Fluorouracil-Leucovorin (FU/LV): An updated-meta analysis compared to FU-alone resulted in higher overall response rates (ORR 21% versus 11%) and 1-year OS (47% versus 37%) favoring FU/LV. The 2 most commonly used regimens in the United States include the Mayo regimen (bolus FU: 425 mg/m^2 and LV: 20 mg/m^2 on days 1 to 5 every 4 to 5 weeks) and the Roswell Park regimen (Bolus FU: 500 mg/m^2 and LV: 500 mg/m^2 administered weekly for 6 out of 8 weeks). Further improved by the de Gramont regimen (LV: 200 mg/m^2 as a 2-hour infusion followed by bolus FU: 400 mg/m^2 and 22-hour infusion FU: 600 mg/m^2 for 2 consecutive days every 2 weeks) with significantly better ORR (33% vs. 14%), PFS (7 vs. 5 months) and OS (15.5 vs. 14.2 months) with significantly less grade 3/4 toxicities (23.9% versus 11.1%) compared to the Mayo regimen.

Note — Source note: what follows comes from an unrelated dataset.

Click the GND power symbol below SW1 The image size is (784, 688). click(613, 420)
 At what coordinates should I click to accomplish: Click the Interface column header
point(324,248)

Capecitabine (CAP): A phase III clinical trial by Hoff PM et al. prospectively randomly assigned patients to oral CAP (1250 mg/m^2 twice daily for 14 days every 21 days) or FU/LV (the Mayo regimen), resulting in non-inferior ORR (24.8% versus 15.5%), time to progression (TTP 4.3 versus 4.7 months) and mOS (12.5 versus 13.3 months), respectively. CAP, common side effects of this drug included diarrhea (overlapping toxicities with irinotecan), hyperbilirubinemia, and hand-foot syndrome. CAP has never been directly compared with infusional FU/LV (de Gramont regimen). CAPOX versus infusional FOLFOX has shown similar efficacy in treating advanced CRC shown by the phase TREE-1 trial and AIO trial. In the United States clinical practice, dose-reducing CAP by about 20% (1000 mg/m^2) alone or in combination regimens does not appear to decrease the treatment efficacy, but it greatly improves the side effect profile of the treatment. Other alternative oral fluoropyrimidines not approved in the United States include S1- derived three different agents tegafur-uracil, gimeracil, and oteracil, and raltitrexed.

Irinotecan (IRI): In a landmark phase II clinical trial, patients with FU-refractory mCRC were randomly assigned either single-agent IRI (300mg/m^2 every 3 weeks) or BSC, showed a significant 1-year OS (36% versus 14%) with improved quality of life (performance status, weight loss, and pain-free), respectively. Following this, 3 key trials were conducted to test the role of IRI versus FU/LV in the front-line setting. A 3-arm trial compared three treatment regimens: the Roswell Park regimen, IRI plus FU/LV weekly bolus regimen (IFL or Saltz regimen), and IRI alone.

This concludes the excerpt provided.